Newsweek reporter Rosie McCall offered a conspiracy theory as to how a 16-year-old environmental activist somehow failed to win the Nobel Peace Prize this year: “Greta Thunberg Snubbed for Nobel Peace Prize by Committee Run by Norway, One of the World's Biggest Oil and Natural Gas Exporters.”
This new theory comes courtesy of a magazine fresh off breaking the news that opening tanning salons in urban neighborhoods were a plot to give gay men skin cancer, or something.
McCall wrote:
The Nobel Committee has surprised oddsmakers by not picking 16-year-old Greta Thunberg to win the 2019 Nobel Peace Prize.
The five-member Norwegian panel instead announced on Friday that Ethiopian Prime Minister Abiy Ahmed had won the award, "for his efforts to achieve peace and international cooperation, and for in particular his decisive initiative to resolve the border conflict with neighboring Eritrea," a statement said.
Thunberg has become the figurehead of the youth climate movement after skipping school to protest outside the Swedish Parliament in August 2018, inspiring the waves of student strikes that followed.
Over the last year, she has (among other things) led a Global Climate Strike spanning 150 countries, graced the cover of Time Magazine as a 'Next Generation Leader' and sailed across the Atlantic Ocean in a yacht to speak to lawmakers in Washington and New York.
....
One of those countries is the nation that effectively decides who wins the Nobel Peace Prize each year -- Norway, where the five members selected to serve on the committee are chosen by the Norwegian parliament. The country has a complex relationship with greenhouse gas-emitting fossil fuels, which historically have been (and arguably continues to be) a major source of Norway's wealth.

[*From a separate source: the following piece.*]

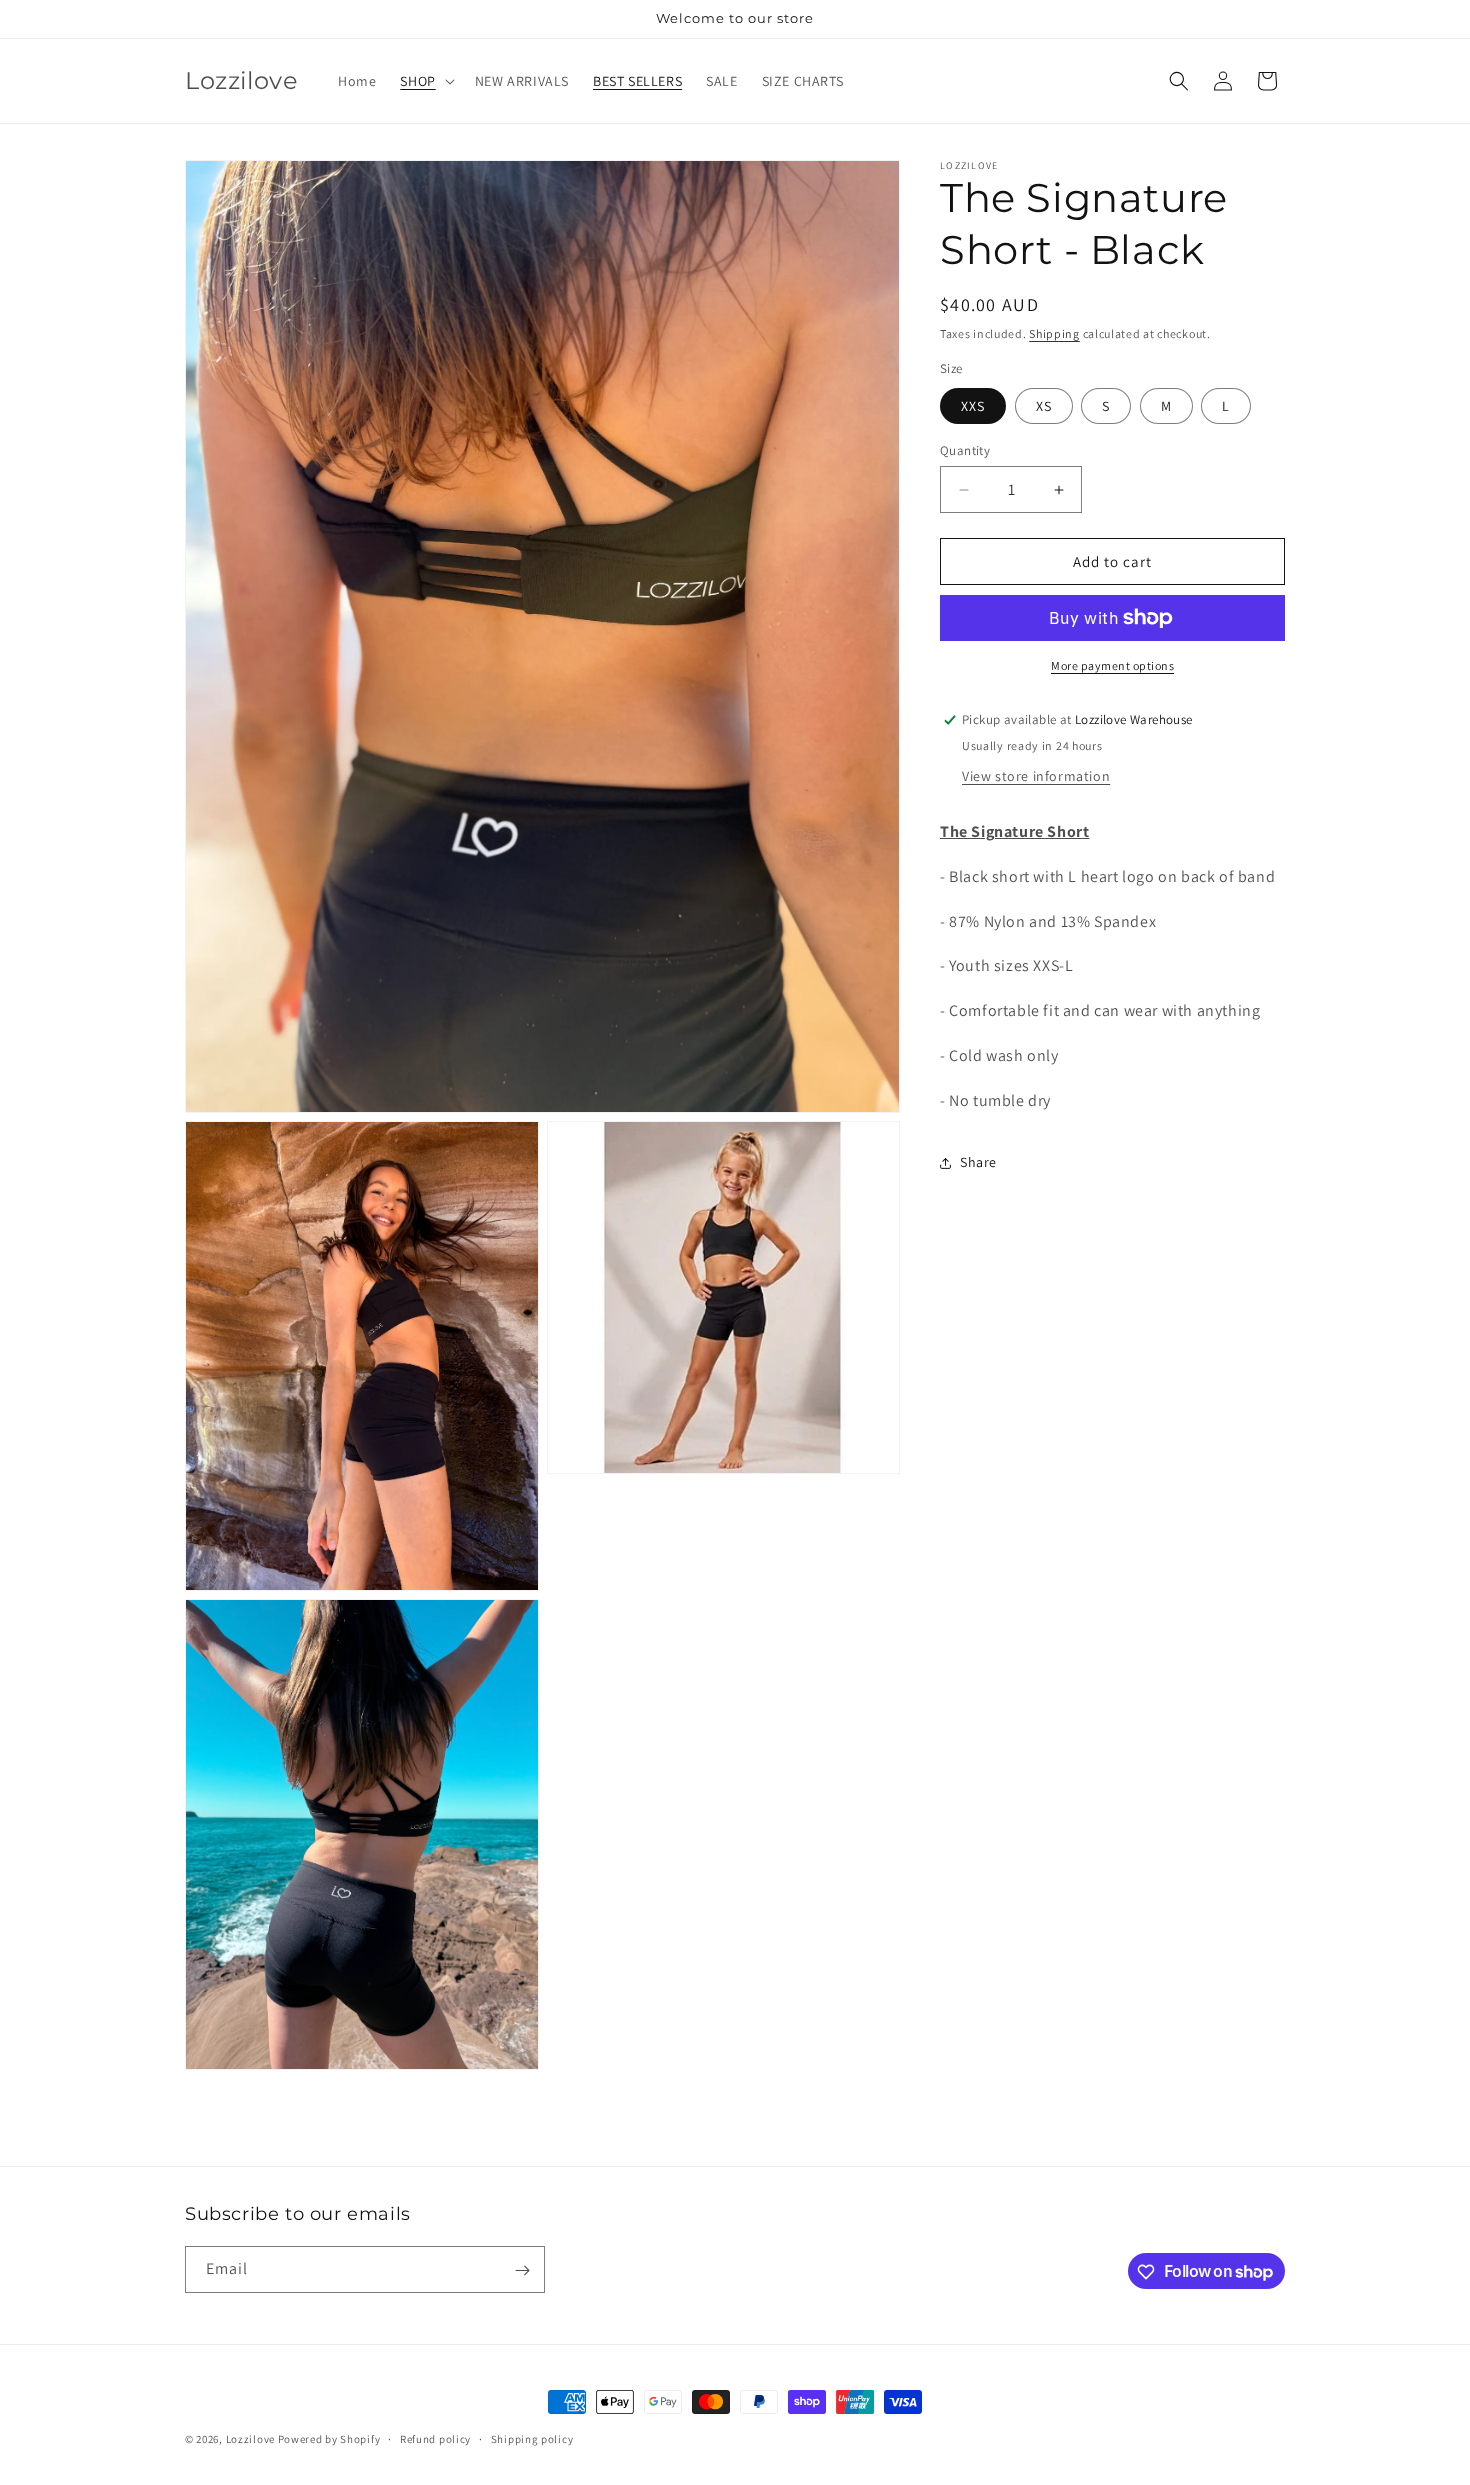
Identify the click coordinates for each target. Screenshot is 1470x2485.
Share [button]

McCall gave Norway some credit for weaning itself off the fossil fuels poison and moving to reduce its emissions, but of course it wasn't good enough:
Pete Erickson, a senior scientist at the Stockholm Environment Institute, who co-wrote a 2017 report highlighting the stark difference between Norway's climate goals and their investment in the fossil sector, says these actions are not enough.
....
Thunberg herself may not have wanted a prize for her contribution to the climate change movement but for many, Norway's decision to give the award to a climate activist would have been an important symbolic gesture.

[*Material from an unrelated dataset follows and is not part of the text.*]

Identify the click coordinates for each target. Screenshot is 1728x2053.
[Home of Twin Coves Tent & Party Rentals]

"We could all do more," said Webber. "But, Norway, is more aggressive with their shift to a post-oil world than every other major oil-exporting country.
Choosing Thunberg to be this year's winner of the Nobel Peace prize would have been "a handy symbolism to match their actions," he added.

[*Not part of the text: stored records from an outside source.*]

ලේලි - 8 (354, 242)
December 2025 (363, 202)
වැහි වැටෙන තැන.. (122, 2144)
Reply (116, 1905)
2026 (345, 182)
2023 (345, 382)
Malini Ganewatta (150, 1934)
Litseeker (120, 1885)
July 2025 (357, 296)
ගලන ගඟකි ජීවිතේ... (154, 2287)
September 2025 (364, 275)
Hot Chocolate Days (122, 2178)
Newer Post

Such speculation amounts to an insult of the actual Nobel Prize winner, Abiy Ahmed, the prime minister of Ethiopia, who restarted peace talks with neighboring Eritrea and beginning restoring freedoms in Ethiopia. He helped stop a war, but was barely mentioned by McCall. A European teenager who performed some angry End Times-style rants was more deserving, in the eyes of the journalists at Newsweek.
McCall's idea that Norway would be hostile to environmental radicalism also slides by the fact that Al Gore shared the prize in 2007 for his environmentalist prophesizing. That fact dilutes the conspiracy theory of the prize being under control of Big Oil.